Entries to the inaugural competition suggest that jewelers who
construct with foldforming techniques are moving into more
sophisticated and less obvious uses of the folded forms. The
naturally organic forms that foldforming produces have been taken to
widely ranging styles from exuberant folds, as in Theresa Nguyen’s
“Spiritus"and"Con Brio”, to crisp architectural pieces in Alison
Antelman’s “Hanging Garden” or Kaiya Rainbolt’s “Quadrant”.
Foldforming can be restrained and sedate, as in the drinking vessels
of Grant McCaig or witty, as in Deborah Jemmot’s “Foldformed Spoon”,
Evelyn Markasky’s “Dangerous Vagina” or Aimee Petkus’ “Co-exist”.

While it is not surprising that the process would be widely used as
a forming technique in jewelry, foldforming has begun to be explored
in related disciplines of sculpture and functional objets d’art.
Peter Danilo’s “Tea Box” and Brad Severston’s “Foldformed Tea Pot”
show the potential for vessels and other 3-dimensional objects. Anne
Wolf’s “Flight"and"Retreat” takes the process to large-scale
sculptural installation pieces, while Christine Finch’s
“Guardian"and"Ascension” uses the line fold as a way to produce
essential compositional marks.

“As amazing as it may seem,” wrote Alan Revere in The Innovator’s,
Part V, “nobody ever worked with metal this way in the
more-than-10,000-year history of the craft.” While it may be
surprising to think of discovering a new technique in one of
humankind’s earliest technologies, sheet metal as a material has only
been in existence for a relatively short period of time, and merging
the plasticity of origami with other metal techniques, including
forging, was a potent source of new possibilities in the metals.

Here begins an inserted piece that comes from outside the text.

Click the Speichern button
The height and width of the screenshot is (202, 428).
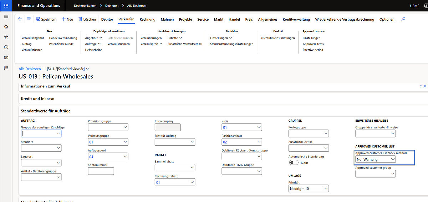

Earlier this year, Charles Lewton-Brain, the creative genius behind
foldforming, was honored by the Canadian government with the
prestigious Governor General Award, and he continues to be a
sought-after presenter of topics surrounding the process at select
events across Canada and the United States.

The call for entries to the next Foldform Competition will coincide
with the 2013 annual Lewton-Brain Conference at the Center for Metal
Arts. The Center for Metal Arts, one hour north of New York City,
sponsors an annual summer conference with Charles Lewton-Brain,
providing an ideal venue for participants to work with and learn
under Lewton-Brain in an intimate and collegial setting.

The Center for Metal Arts is in the lower Hudson Valley of NY state,
near major airports and just off two interstate routes, and is
accessible by public transportation from NYC. Located at 44 Jayne
Street, Florida NY, in the former 1890’s Borden’s Creamery Icehouse,
the Center is affiliated with the working studio of Fine
Architectural Metalsmiths, and the second floor gallery museum of
antique tools and “sketches in iron”.